2. Description of the Related Art
A file system is used to store and organize computer data stored as electronic files. File systems allow files to be found, read, deleted, and otherwise accessed. File systems store files on one or more storage devices. File systems store files on storage media such as hard disk drives and solid-state storage devices.
Various applications may store large numbers of documents, images, audio, videos and other data as objects using a distributed data storage system in which data is stored in multiple locations.
Parallel log-structured file system techniques were introduced in the Zest checkpointing file system and the Parallel Log-Structured File system (PLFS). Both Zest and PLFS allow clients to operate in a fully autonomous fashion not subject to coherency management mechanisms. Other parallel file systems such as PanFS® (available from Panasas, Inc.), Lustre® (available from the Cluster File Systems, Inc.), and GPFS (the General Parallel File System available from IBM Corp.) use page based schemes which require network level update atomicity. In these file systems, clients acquire a lock before updating a file or portion thereof, otherwise, the system risks corrupting files when two or more clients attempt to update the same page simultaneously. Zest and PLFS provide internal structures which allow for the indexing of file extents at single byte granularity.
When large amounts of data are created quickly, Zest and PLFS have significant deficiencies when a data item must be accessed. In a Zest system, data may only be obtained from primary storage, typically a hard disk drive. Faster, buffer volatile memory may not be accessed to obtain requested data. In Zest, the system incurs delays while waiting for data to be written to primary before being accessed. In PLFS, data stored in buffer memory may be accessed, but it is indexed linearly such that significant time delays are incurred in identifying the location of data to be read from a buffer in PLFS systems.
Another file system, PanFS®, the parallel file system product from Panasas, Inc., institutes a network RAID scheme that builds fault tolerant groups from aligned contiguous file regions. This approach suffers from serialization in that only one client may modify a given region at any one time. Further, this scheme is susceptible to a large degree of read-modify-writes which causes performance degradation.

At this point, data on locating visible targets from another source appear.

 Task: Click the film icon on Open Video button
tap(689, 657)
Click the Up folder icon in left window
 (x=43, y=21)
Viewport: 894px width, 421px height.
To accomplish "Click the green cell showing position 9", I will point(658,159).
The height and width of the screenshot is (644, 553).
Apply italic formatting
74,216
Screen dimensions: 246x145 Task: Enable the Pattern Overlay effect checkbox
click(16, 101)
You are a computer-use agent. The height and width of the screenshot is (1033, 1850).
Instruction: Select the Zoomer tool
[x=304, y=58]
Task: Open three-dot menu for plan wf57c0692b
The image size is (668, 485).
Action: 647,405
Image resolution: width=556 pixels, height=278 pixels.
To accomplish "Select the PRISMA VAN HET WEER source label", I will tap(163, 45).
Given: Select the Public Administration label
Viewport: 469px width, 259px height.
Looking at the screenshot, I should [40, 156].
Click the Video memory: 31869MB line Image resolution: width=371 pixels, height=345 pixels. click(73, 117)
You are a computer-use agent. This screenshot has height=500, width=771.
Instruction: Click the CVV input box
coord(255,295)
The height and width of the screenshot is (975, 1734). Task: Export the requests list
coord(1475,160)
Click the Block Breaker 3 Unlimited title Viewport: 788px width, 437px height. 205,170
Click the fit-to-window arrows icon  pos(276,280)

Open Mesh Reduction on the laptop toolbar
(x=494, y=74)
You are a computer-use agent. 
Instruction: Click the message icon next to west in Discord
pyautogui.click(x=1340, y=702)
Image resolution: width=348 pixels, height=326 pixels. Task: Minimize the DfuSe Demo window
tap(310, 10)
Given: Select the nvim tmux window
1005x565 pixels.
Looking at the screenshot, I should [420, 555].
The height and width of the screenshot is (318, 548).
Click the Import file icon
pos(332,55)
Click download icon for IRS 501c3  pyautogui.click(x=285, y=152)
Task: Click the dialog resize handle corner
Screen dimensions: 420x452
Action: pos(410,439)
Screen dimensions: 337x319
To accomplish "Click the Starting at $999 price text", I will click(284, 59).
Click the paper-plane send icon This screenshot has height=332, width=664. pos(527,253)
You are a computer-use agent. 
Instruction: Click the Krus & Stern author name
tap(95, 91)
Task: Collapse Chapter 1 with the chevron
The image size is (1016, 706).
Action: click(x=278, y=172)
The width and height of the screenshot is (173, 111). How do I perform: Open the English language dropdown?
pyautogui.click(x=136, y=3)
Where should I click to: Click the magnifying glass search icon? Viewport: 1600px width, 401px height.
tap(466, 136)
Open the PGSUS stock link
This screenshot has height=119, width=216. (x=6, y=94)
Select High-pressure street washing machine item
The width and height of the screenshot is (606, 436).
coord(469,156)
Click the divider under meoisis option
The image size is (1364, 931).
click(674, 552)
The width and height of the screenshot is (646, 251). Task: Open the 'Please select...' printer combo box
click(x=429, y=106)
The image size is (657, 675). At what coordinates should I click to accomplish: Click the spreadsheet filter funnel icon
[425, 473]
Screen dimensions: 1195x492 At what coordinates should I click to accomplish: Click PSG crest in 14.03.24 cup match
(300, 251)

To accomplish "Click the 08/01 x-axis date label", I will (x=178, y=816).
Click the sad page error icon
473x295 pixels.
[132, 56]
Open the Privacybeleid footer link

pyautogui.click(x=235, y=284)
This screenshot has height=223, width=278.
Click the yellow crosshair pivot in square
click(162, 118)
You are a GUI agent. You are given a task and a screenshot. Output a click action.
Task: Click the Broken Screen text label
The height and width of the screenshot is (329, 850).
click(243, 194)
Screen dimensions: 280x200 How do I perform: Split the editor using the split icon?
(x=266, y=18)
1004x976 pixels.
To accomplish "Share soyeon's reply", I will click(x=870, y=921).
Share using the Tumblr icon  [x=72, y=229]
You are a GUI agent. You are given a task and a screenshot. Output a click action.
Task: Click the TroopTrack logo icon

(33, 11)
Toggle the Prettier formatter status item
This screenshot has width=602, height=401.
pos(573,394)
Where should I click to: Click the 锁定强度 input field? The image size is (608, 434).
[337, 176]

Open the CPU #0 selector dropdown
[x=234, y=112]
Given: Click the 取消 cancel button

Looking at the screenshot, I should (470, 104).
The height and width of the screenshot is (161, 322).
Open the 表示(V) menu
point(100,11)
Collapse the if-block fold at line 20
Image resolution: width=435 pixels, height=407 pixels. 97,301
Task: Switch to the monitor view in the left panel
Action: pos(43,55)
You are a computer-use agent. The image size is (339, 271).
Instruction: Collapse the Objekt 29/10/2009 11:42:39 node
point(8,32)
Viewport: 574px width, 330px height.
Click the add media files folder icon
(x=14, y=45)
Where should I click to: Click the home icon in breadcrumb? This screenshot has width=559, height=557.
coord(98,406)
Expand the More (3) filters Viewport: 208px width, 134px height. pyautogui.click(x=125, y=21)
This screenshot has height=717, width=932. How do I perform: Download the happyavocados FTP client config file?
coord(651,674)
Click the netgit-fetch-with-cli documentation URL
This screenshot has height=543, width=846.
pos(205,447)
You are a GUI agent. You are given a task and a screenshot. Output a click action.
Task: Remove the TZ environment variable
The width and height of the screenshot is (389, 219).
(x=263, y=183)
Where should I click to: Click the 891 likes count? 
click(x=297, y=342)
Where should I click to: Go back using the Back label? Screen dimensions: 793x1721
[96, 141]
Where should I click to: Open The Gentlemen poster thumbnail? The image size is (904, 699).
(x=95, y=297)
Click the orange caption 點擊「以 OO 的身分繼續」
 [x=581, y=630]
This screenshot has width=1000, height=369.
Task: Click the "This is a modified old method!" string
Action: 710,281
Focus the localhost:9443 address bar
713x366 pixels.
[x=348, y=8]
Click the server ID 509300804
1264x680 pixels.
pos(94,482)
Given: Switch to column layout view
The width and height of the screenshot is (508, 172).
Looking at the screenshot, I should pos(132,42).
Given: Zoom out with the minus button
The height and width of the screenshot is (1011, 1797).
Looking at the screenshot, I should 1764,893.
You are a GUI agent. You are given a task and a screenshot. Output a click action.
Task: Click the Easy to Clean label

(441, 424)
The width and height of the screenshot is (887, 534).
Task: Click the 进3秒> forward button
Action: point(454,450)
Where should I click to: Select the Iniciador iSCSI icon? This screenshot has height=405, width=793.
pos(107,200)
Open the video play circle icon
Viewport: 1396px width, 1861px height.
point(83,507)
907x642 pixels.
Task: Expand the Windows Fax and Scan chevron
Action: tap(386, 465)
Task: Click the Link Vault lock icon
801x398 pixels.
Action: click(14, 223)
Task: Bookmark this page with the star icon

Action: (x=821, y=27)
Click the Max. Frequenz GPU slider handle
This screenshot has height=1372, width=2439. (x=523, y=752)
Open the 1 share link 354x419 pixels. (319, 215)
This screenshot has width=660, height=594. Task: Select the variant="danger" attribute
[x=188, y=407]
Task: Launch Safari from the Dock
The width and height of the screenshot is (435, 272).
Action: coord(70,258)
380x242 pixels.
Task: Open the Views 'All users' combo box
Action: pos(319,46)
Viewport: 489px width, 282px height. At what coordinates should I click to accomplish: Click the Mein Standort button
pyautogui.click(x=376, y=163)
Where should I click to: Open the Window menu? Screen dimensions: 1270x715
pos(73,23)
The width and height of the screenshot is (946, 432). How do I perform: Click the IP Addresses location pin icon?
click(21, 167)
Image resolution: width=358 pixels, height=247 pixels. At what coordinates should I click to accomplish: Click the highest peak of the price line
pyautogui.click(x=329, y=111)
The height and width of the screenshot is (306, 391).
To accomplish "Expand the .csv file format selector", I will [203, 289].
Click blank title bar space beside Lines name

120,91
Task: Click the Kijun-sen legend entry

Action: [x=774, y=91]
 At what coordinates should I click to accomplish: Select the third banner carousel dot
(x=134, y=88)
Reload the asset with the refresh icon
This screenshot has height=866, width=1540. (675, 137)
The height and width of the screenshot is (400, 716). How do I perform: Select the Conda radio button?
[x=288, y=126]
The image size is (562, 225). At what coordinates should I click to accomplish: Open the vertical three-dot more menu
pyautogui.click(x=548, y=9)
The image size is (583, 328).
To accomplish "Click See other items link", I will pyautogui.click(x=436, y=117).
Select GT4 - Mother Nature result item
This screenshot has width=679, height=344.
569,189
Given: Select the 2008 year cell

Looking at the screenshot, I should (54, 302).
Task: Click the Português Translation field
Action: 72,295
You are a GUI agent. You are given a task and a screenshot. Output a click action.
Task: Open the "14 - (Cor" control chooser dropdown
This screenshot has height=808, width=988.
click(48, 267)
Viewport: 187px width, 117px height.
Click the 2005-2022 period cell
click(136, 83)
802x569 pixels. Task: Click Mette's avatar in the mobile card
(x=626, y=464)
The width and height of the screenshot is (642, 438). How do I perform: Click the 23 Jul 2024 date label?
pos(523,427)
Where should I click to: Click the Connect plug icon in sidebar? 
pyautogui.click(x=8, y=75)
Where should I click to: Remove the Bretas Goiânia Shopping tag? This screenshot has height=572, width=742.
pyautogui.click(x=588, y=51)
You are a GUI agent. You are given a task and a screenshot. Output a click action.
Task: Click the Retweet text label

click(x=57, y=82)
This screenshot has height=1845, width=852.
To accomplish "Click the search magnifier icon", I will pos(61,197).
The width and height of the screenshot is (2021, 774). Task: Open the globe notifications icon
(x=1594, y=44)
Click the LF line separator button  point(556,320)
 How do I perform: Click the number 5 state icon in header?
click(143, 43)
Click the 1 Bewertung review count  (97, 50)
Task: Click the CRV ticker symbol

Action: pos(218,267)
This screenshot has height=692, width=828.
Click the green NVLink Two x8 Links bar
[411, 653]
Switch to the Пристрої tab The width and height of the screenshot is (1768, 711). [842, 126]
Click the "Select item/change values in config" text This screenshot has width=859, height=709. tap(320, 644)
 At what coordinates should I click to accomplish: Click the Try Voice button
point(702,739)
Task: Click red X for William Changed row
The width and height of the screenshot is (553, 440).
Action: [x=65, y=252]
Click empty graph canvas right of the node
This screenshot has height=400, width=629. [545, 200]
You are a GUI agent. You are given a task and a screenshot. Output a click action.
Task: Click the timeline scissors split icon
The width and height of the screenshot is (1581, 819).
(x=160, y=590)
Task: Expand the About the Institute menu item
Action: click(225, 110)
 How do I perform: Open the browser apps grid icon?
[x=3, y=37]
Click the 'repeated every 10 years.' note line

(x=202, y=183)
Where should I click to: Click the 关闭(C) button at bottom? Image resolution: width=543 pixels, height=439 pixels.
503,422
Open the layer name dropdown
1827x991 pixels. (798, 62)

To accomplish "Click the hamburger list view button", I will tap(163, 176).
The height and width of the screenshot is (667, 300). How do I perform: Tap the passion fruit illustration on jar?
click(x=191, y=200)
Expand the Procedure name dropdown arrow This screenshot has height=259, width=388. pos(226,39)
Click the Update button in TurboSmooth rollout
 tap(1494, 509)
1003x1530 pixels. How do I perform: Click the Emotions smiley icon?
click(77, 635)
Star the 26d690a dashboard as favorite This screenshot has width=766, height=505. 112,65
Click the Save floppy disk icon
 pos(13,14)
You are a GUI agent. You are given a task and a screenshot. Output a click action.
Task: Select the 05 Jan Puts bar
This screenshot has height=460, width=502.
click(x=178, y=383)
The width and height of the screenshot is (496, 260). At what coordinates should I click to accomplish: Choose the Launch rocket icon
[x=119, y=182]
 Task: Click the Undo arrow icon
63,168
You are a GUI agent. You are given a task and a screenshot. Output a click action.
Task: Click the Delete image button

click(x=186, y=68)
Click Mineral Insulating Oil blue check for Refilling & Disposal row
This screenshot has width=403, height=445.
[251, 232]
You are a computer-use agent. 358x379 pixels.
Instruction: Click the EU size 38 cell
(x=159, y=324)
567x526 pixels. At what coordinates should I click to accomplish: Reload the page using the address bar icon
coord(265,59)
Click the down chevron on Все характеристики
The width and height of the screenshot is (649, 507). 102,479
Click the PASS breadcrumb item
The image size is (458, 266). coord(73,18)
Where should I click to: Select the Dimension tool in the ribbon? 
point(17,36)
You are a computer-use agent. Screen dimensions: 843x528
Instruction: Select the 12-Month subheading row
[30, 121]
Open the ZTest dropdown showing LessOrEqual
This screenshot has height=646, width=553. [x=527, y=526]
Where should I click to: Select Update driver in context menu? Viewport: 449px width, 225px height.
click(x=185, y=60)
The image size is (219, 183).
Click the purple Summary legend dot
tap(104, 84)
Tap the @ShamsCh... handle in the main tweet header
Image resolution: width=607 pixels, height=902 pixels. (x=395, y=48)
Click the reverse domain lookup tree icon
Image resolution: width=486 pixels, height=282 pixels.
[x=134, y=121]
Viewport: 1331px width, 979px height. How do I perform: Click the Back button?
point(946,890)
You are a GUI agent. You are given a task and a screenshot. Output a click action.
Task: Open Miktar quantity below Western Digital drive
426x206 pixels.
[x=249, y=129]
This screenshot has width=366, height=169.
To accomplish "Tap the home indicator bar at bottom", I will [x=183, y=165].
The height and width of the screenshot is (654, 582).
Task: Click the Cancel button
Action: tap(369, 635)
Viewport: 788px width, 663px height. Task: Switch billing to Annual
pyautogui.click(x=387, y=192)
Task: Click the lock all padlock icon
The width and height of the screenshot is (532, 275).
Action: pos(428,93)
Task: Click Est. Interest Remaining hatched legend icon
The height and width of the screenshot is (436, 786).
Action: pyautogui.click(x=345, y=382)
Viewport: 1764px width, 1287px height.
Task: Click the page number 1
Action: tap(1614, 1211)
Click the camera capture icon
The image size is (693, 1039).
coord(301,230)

Throughout this description, elements appearing in figures are assigned three-digit reference designators, where the most significant digit is the figure number and the two least significant digits are specific to the element. An element that is not described in conjunction with a figure may be presumed to have the same characteristics and function as a previously-described element having a reference designator with the same least significant digits.